Given exercise
Turn every line of the items below into a Markdown table with the columns No. and Line, numbering the rows and skipping blank lines.

The records
━━━━━━━━━━
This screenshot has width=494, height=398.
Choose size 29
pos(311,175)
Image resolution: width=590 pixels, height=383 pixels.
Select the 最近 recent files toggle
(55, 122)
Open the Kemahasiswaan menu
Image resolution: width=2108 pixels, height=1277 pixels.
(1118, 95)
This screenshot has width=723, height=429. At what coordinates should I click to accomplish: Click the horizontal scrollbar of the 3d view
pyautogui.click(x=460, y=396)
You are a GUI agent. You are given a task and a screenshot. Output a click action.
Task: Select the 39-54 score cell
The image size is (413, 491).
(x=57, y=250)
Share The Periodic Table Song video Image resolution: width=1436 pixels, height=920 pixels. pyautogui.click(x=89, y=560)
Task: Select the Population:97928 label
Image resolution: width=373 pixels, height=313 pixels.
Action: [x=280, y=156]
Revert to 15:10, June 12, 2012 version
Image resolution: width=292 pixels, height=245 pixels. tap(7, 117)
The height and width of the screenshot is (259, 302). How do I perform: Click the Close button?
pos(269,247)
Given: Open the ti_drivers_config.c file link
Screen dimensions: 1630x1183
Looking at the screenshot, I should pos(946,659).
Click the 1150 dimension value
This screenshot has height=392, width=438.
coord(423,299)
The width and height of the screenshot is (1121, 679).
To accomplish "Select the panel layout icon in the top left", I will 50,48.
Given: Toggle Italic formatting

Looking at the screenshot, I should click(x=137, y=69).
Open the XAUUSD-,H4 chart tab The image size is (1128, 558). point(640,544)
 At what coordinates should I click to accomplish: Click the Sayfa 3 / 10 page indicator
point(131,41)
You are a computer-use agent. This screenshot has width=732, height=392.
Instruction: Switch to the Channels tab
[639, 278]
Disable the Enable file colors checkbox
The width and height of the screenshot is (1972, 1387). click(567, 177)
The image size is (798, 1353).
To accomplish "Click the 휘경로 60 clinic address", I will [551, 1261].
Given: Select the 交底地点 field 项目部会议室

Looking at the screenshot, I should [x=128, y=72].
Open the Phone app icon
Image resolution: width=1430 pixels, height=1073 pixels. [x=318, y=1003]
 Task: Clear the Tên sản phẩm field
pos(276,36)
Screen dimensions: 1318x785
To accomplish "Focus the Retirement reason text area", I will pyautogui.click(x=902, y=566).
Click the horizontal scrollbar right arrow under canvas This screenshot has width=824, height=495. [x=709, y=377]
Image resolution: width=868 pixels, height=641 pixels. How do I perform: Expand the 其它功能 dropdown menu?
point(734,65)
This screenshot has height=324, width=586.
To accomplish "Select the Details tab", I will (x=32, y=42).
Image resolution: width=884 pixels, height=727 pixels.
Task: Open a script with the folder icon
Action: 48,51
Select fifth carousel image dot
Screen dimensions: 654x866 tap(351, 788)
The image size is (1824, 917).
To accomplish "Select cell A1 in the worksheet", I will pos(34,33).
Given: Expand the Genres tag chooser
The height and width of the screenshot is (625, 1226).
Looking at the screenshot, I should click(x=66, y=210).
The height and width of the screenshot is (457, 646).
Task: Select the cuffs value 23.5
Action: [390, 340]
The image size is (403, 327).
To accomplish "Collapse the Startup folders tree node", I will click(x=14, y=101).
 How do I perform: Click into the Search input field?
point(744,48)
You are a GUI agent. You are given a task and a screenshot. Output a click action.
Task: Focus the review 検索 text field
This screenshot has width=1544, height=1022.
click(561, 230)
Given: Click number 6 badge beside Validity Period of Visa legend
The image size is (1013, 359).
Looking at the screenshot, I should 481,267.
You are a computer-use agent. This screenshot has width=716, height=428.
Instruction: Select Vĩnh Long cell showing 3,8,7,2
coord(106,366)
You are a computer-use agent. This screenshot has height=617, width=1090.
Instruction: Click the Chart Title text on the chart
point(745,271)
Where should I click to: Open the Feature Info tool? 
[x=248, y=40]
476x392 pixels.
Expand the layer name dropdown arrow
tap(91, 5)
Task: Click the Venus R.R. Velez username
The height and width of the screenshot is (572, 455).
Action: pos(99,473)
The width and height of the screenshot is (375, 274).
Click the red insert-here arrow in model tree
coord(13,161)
━━━━━━━━━━
Task output
| No. | Line |
|---|---|
| 1 | This screenshot has width=494, height=398. |
| 2 | Choose size 29 |
| 3 | pos(311,175) |
| 4 | Image resolution: width=590 pixels, height=383 pixels. |
| 5 | Select the 最近 recent files toggle |
| 6 | (55, 122) |
| 7 | Open the Kemahasiswaan menu |
| 8 | Image resolution: width=2108 pixels, height=1277 pixels. |
| 9 | (1118, 95) |
| 10 | This screenshot has width=723, height=429. At what coordinates should I click to accomplish: Click the horizontal scrollbar of the 3d view |
| 11 | pyautogui.click(x=460, y=396) |
| 12 | You are a GUI agent. You are given a task and a screenshot. Output a click action. |
| 13 | Task: Select the 39-54 score cell |
| 14 | The image size is (413, 491). |
| 15 | (x=57, y=250) |
| 16 | Share The Periodic Table Song video Image resolution: width=1436 pixels, height=920 pixels. pyautogui.click(x=89, y=560) |
| 17 | Task: Select the Population:97928 label |
| 18 | Image resolution: width=373 pixels, height=313 pixels. |
| 19 | Action: [x=280, y=156] |
| 20 | Revert to 15:10, June 12, 2012 version |
| 21 | Image resolution: width=292 pixels, height=245 pixels. tap(7, 117) |
| 22 | The height and width of the screenshot is (259, 302). How do I perform: Click the Close button? |
| 23 | pos(269,247) |
| 24 | Given: Open the ti_drivers_config.c file link |
| 25 | Screen dimensions: 1630x1183 |
| 26 | Looking at the screenshot, I should pos(946,659). |
| 27 | Click the 1150 dimension value |
| 28 | This screenshot has height=392, width=438. |
| 29 | coord(423,299) |
| 30 | The width and height of the screenshot is (1121, 679). |
| 31 | To accomplish "Select the panel layout icon in the top left", I will 50,48. |
| 32 | Given: Toggle Italic formatting |
| 33 | Looking at the screenshot, I should click(x=137, y=69). |
| 34 | Open the XAUUSD-,H4 chart tab The image size is (1128, 558). point(640,544) |
| 35 |  At what coordinates should I click to accomplish: Click the Sayfa 3 / 10 page indicator |
| 36 | point(131,41) |
| 37 | You are a computer-use agent. This screenshot has width=732, height=392. |
| 38 | Instruction: Switch to the Channels tab |
| 39 | [639, 278] |
| 40 | Disable the Enable file colors checkbox |
| 41 | The width and height of the screenshot is (1972, 1387). click(567, 177) |
| 42 | The image size is (798, 1353). |
| 43 | To accomplish "Click the 휘경로 60 clinic address", I will [551, 1261]. |
| 44 | Given: Select the 交底地点 field 项目部会议室 |
| 45 | Looking at the screenshot, I should [x=128, y=72]. |
| 46 | Open the Phone app icon |
| 47 | Image resolution: width=1430 pixels, height=1073 pixels. [x=318, y=1003] |
| 48 |  Task: Clear the Tên sản phẩm field |
| 49 | pos(276,36) |
| 50 | Screen dimensions: 1318x785 |
| 51 | To accomplish "Focus the Retirement reason text area", I will pyautogui.click(x=902, y=566). |
| 52 | Click the horizontal scrollbar right arrow under canvas This screenshot has width=824, height=495. [x=709, y=377] |
| 53 | Image resolution: width=868 pixels, height=641 pixels. How do I perform: Expand the 其它功能 dropdown menu? |
| 54 | point(734,65) |
| 55 | This screenshot has height=324, width=586. |
| 56 | To accomplish "Select the Details tab", I will (x=32, y=42). |
| 57 | Image resolution: width=884 pixels, height=727 pixels. |
| 58 | Task: Open a script with the folder icon |
| 59 | Action: 48,51 |
| 60 | Select fifth carousel image dot |
| 61 | Screen dimensions: 654x866 tap(351, 788) |
| 62 | The image size is (1824, 917). |
| 63 | To accomplish "Select cell A1 in the worksheet", I will pos(34,33). |
| 64 | Given: Expand the Genres tag chooser |
| 65 | The height and width of the screenshot is (625, 1226). |
| 66 | Looking at the screenshot, I should click(x=66, y=210). |
| 67 | The height and width of the screenshot is (457, 646). |
| 68 | Task: Select the cuffs value 23.5 |
| 69 | Action: [390, 340] |
| 70 | The image size is (403, 327). |
| 71 | To accomplish "Collapse the Startup folders tree node", I will click(x=14, y=101). |
| 72 |  How do I perform: Click into the Search input field? |
| 73 | point(744,48) |
| 74 | You are a GUI agent. You are given a task and a screenshot. Output a click action. |
| 75 | Task: Focus the review 検索 text field |
| 76 | This screenshot has width=1544, height=1022. |
| 77 | click(561, 230) |
| 78 | Given: Click number 6 badge beside Validity Period of Visa legend |
| 79 | The image size is (1013, 359). |
| 80 | Looking at the screenshot, I should 481,267. |
| 81 | You are a computer-use agent. This screenshot has width=716, height=428. |
| 82 | Instruction: Select Vĩnh Long cell showing 3,8,7,2 |
| 83 | coord(106,366) |
| 84 | You are a computer-use agent. This screenshot has height=617, width=1090. |
| 85 | Instruction: Click the Chart Title text on the chart |
| 86 | point(745,271) |
| 87 | Where should I click to: Open the Feature Info tool?  |
| 88 | [x=248, y=40] |
| 89 | 476x392 pixels. |
| 90 | Expand the layer name dropdown arrow |
| 91 | tap(91, 5) |
| 92 | Task: Click the Venus R.R. Velez username |
| 93 | The height and width of the screenshot is (572, 455). |
| 94 | Action: pos(99,473) |
| 95 | The width and height of the screenshot is (375, 274). |
| 96 | Click the red insert-here arrow in model tree |
| 97 | coord(13,161) |